As my PI would say "you can't rush quality".

Choose a few colonies & streak them out on a new plate and also set up an overnight liquid culture (with selection). Use a plasmid prep, then set up your PCR. Might even need to linearize the plasmid using a restriction digest (make darn sure that the enzyme doesn't cut in your insert).

Good luck!

Hi Katie A S Burnette so you don't do colony PCR at all?

If I understand correctly, you wouldblindly pick several colonies, grow them, isolate plasmids and from those did PCR and/or restriction?

My PI says that speed is the most important. The problem is, when it doesn't work, which in my case unfortunately doesn't lately.

Hi there. Touch-down is perfectly compatible with colony PCR. We regularly perform multiplex colony TD-PCR (at least 5 targets). It is not related to cloning though. You could add PCR enhancers and hot-start polymerase to suppress non-specific amplification and increase the detection rate.

Our standard enhancer mix is:

300mM Tetrapropylammonium chloride, 2% DMSO, 0.05mM Hydroxy naphthol blue disodium salt (final concentrations in PCR).

Wouldn't it be simpler to use primers targeting the vector sequence either side of the cloning site? Then there would be no issue of conditions, except possibly extension time.

Hi Andrew Jenkins ,

unfortunately, we clone 6+ kb. Last time I tried to amplify 5 kb or so with OneTaq from NEB, but it didn't work (although it could be because of primers, I haven't checked again yet).

There are at least two reasons why you should use proofreading polymerase and not Taq for that purpose. First, Taq has a very high error rate, and second, the PF enzymes perform very well in Long-range PCR. Some can amplify >30kb. The last time we did cloning we amplified 6.5kb plasmid with this enzyme https://eurx.com.pl/product/e2960/

Hi Ivan Nikolaev Ivanov ,

thank you for your insight. However, now I'm talking about colony PCR. For cloning, I use of course proofreading polymerases.

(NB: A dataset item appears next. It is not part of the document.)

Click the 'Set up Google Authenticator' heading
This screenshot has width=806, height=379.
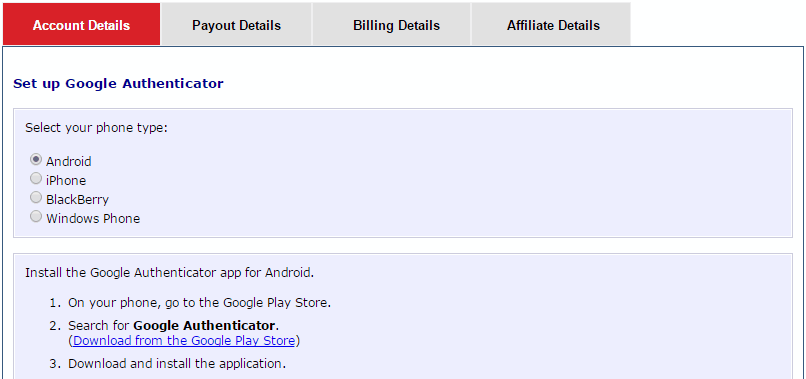(x=118, y=83)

If your insert is as big as you say, why not just do a rapid plasmid prep and run a gel?

Tomáš Hluska I never do colony PCR, and certainly not from the original selection plate. The rate of false positives (and false negatives) mean it's usually just a waste of time.

Yes, I would randomly pick a few colonies to streak out & set up a liquid prep. I'd rather spend 1 day setting up cultures & the next doing a plasmid prep & PCR knowing that I can have confidence in my results.

I've never had issues with false positives (or false negatives). The data speak for themself.

If your colony PCR fails or you end up screening out false positives, I'm betting it takes you more than just 1 day to get things working.

But, I know other folks get colony PCR to work. They do set up liquid cultures or pick from a streak plate.